Porous solar receiver is the key component converting the solar energy to high-temperature thermal energy of working fluid. However, a large pressure drop brings additional energy consumption. In this work, an adjoint algorithm is employed to optimize the structure of tomographied porous solar receiver for reducing pressure drop. To this end, the flow and heat transfer characteristics of the porous receiver are analyzed and compared between the original and optimized receiver. The structural optimization is carried out with a pore-level method, which mainly consists of the incompressible Navier-Stokes equations and their adjoint counterpart. The results indicate that the pressure drop of the porous receiver decreased significantly after optimization with the porosity unchanged.
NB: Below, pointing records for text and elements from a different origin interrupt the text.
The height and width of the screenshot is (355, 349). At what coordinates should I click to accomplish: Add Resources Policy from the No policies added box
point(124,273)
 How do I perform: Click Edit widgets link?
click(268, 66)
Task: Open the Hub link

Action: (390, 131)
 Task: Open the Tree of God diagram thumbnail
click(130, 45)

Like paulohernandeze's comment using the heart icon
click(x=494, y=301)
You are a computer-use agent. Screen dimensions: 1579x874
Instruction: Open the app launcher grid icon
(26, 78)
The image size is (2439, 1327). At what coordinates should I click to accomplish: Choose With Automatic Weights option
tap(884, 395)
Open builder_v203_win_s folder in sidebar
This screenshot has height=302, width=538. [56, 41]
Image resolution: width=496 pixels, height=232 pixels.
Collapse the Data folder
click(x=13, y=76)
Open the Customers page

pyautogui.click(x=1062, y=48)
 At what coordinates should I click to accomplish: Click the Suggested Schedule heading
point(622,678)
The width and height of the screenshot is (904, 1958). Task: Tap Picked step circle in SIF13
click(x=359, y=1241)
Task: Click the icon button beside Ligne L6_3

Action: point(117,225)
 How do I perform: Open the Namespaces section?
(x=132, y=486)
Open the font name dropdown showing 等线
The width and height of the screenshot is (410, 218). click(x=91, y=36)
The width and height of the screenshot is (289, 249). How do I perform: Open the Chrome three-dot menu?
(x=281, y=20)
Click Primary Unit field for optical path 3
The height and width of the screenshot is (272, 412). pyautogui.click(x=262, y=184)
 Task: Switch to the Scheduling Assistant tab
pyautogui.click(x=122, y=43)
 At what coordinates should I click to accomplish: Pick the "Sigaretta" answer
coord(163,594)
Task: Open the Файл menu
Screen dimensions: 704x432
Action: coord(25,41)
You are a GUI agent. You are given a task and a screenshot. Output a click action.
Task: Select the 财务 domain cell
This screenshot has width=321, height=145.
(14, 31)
In addition, although the solid skeleton temperature of the optimized foam is higher, the comprehensive efficiency eta = hv/(Delta P)1/3 does not decrease. Finally, it is found that under different inlet velocities between 1 and 5 m/s, the pressure drops of three samples (phi = 0.87, 0.77 and 0.70) are reduced by 30%, 34% and 43% after optimization, respectively. The present work can provide useful guidance for improving the performance of porous volumetric solar receiver.

Automated summary

An adjoint algorithm is used to optimize the structure of tomographied porous solar receiver for reducing pressure drop. The results show that the pressure drop of the porous receiver decreased significantly after optimization, while the comprehensive efficiency remains unchanged.